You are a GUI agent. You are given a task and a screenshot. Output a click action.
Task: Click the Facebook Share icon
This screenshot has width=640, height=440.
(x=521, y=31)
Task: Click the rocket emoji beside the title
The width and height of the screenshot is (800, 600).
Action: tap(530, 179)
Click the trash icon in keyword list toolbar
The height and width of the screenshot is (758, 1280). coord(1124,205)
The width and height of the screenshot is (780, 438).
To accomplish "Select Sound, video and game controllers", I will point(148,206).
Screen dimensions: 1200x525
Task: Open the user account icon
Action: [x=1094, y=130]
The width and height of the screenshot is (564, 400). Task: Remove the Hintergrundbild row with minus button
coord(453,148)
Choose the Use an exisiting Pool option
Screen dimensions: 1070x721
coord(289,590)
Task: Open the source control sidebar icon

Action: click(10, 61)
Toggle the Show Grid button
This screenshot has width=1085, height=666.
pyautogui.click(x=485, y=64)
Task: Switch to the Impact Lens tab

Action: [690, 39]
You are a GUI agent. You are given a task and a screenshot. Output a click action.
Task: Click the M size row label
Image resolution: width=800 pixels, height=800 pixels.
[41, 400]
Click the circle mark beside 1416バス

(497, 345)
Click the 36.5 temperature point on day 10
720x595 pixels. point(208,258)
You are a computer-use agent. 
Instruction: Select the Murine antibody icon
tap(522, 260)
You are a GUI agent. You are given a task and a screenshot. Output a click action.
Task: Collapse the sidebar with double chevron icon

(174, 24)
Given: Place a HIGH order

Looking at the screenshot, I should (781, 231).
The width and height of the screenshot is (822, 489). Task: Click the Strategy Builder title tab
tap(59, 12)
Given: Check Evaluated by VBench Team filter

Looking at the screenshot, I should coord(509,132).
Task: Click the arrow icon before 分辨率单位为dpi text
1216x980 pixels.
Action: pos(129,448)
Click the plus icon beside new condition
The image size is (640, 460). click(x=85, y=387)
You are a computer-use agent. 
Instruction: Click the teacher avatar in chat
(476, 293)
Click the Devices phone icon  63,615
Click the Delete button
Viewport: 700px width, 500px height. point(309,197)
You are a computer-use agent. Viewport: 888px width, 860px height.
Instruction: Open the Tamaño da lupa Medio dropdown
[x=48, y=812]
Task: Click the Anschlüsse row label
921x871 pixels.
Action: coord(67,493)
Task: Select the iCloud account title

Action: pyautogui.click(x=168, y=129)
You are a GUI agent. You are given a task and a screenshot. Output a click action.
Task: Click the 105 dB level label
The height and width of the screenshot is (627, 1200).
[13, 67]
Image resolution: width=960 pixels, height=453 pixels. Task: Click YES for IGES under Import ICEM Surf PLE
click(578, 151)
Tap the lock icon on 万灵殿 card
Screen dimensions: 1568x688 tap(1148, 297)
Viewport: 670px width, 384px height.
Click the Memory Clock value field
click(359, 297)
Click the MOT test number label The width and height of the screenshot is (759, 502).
**********
Exercise details ▸
The answer must consist of every line from the records above that holds "label".

Exercise response ▸
Task: Click the M size row label
Task: Click the Anschlüsse row label
Task: Click the 105 dB level label
Click the MOT test number label The width and height of the screenshot is (759, 502).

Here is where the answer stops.